W średniowieczu, zarówno w istniejącej od czasów pojawienia się chrześcijaństwa na Zachodzie cywilizacji łacińskiej, jak też i w Bizancjum, struktury społeczne, zawodowe (organizacja cechów, która zakładała monopol zakupu surowców, produkcji towarów i ich sprzedaży, oraz kształcenia rzemieślników[23]), jak i rozdrobnienie dzielnicowe ówczesnych państw (stosunkowo niewielkie terytorialnie – poza Bizancjum, obszary będące we władaniu jednego władcy, skomplikowane i bardzo różnorodne systemy miary i wag[24]), duża ilość lokalnych odmian języków i gwar (łacina była językiem uniwersalnym w owym czasie, ale jej znajomość raczej ograniczała się do nielicznej procentowo grupy intelektualnych elit: duchowieństwa, członków cesarskich, królewskich i książęcych dworów, administracji państwowej, profesorów uniwersytetów oraz studentów, itp.) – to wszystko powodowało, że migracje wśród tamtejszych społeczeństw nie były powszechne. Podróżowano raczej w celach dyplomatycznych, handlowych, w celu podjęcia nauki w odległym kraju. Wyjątkami od tej reguły były tutaj, jak się wydaje, głównie wędrówki ludów w okresie wczesnośredniowiecznym[25] oraz wyprawy krzyżowe.
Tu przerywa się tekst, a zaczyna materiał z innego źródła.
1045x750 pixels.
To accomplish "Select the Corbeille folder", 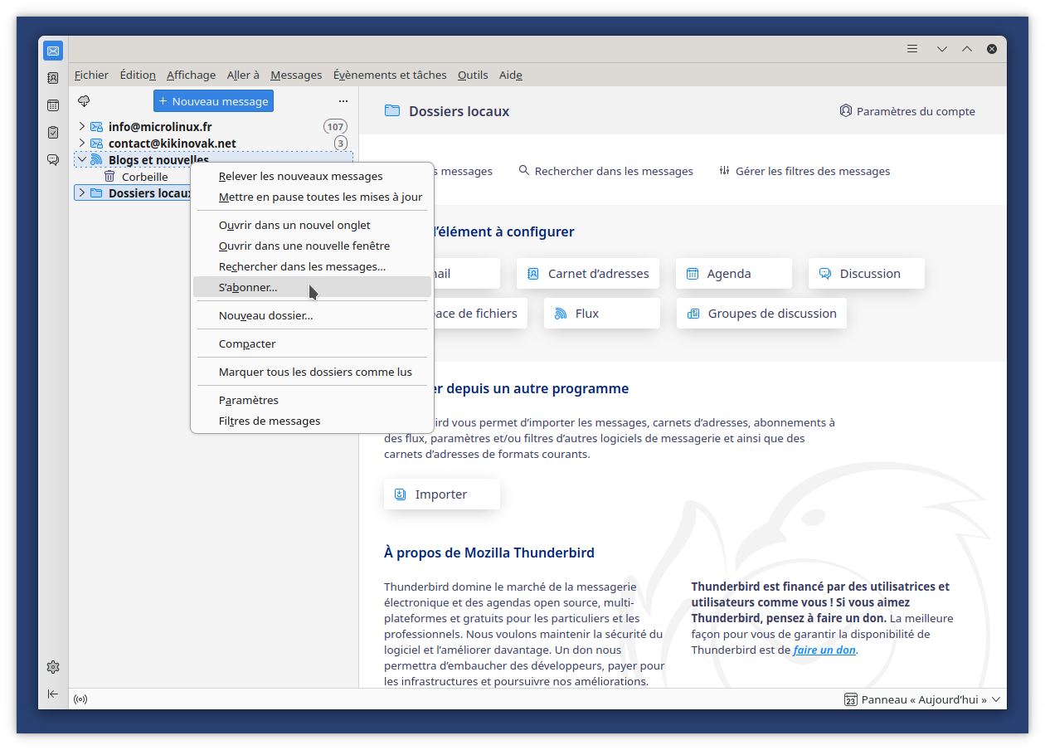I will pyautogui.click(x=144, y=177).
Warto zaznaczyć, że wspomniana cywilizacja bizantyńska co prawda oddziaływała na Europę wschodnią poprzez organizowanie misji chrześcijańskich (chrześcijaństwo rytu greckiego) na tereny głównie Rusi Kijowskiej, ale samo Cesarstwo Bizantyjskie – ze względu na panujący tam ucisk podatkowy oraz towarzyszący temu brak wolności obywatelskich, religijnych i gospodarczych – nie było miejscem osiedlania się imigrantów, a wręcz przeciwnie – wielu Greków opuszczało ten kraj, szukając schronienia w państwach łacińskiej Europy zachodniej.[26]

Powstała w średniowieczu cywilizacja arabska, w której jednym z najważniejszych czynników podtrzymujących ją w istnieniu i stanowiących o jej istnieniu jest wojowniczy islam, nie przywiązuje zbyt wielkiej wagi do własności nieruchomej. Ludy więc ją tworzące – głównie Arabowie – dokonywali licznych podbojów sąsiednich krajów nie po to, aby się w nich osiedlać, lecz by szerzyć religię Mahometa, oraz – jeśli pojawiała się ku temu okazja – korzystać z wypracowanego przez społeczeństwa zajętego terytorium dorobku kultury materialnej oraz intelektualnej. [27]Ponieważ zaś sposób organizacji życia społecznego obowiązujący w ramach cywilizacji arabskiej nie sprzyja osiedlaniu się na obszarach zajętych przez islamistów terenach Europejczyków wychowanych w klimacie łacińskiej metody ustroju życia zbiorowego, imigracja do krajów arabskich jest dosyć niewielka, a jeśli ma ona miejsce, to przybiera charakter tymczasowy. (Znane są np. przypadki kobiet polskich, które wyszły za mąż za wyznawców islamu, a potem „cudem” wróciły z powrotem do kraju.)

Uwagi końcowe

Istnieje – jak wykazano na podstawie powyższych analiz – wiele problemów związanych z emigracją i emigrowaniem. Wymagają one jeszcze niewątpliwie szczegółowszego zbadania, zwłaszcza że przemieszczanie się ludności we współczesnym świecie wydaje się być procesem ciągle narastającym i budzącym nowe nadzieje, ale też i obawy. Należy oczekiwać, że znajdą się tacy uczeni (chociaż obecnie jest ich już niemało), którzy nie popadając w nonszalancki optymizm związany z perspektywą otwierania się granic państw w Europie i na świecie, będą rozpatrywali zarówno pozytywne, jak i negatywne strony związanych z tym zagadnień, co z pewnością przyczyni się do lepszego zrozumienia przyczyn i skutków nieustannego emigrowania ludzkości.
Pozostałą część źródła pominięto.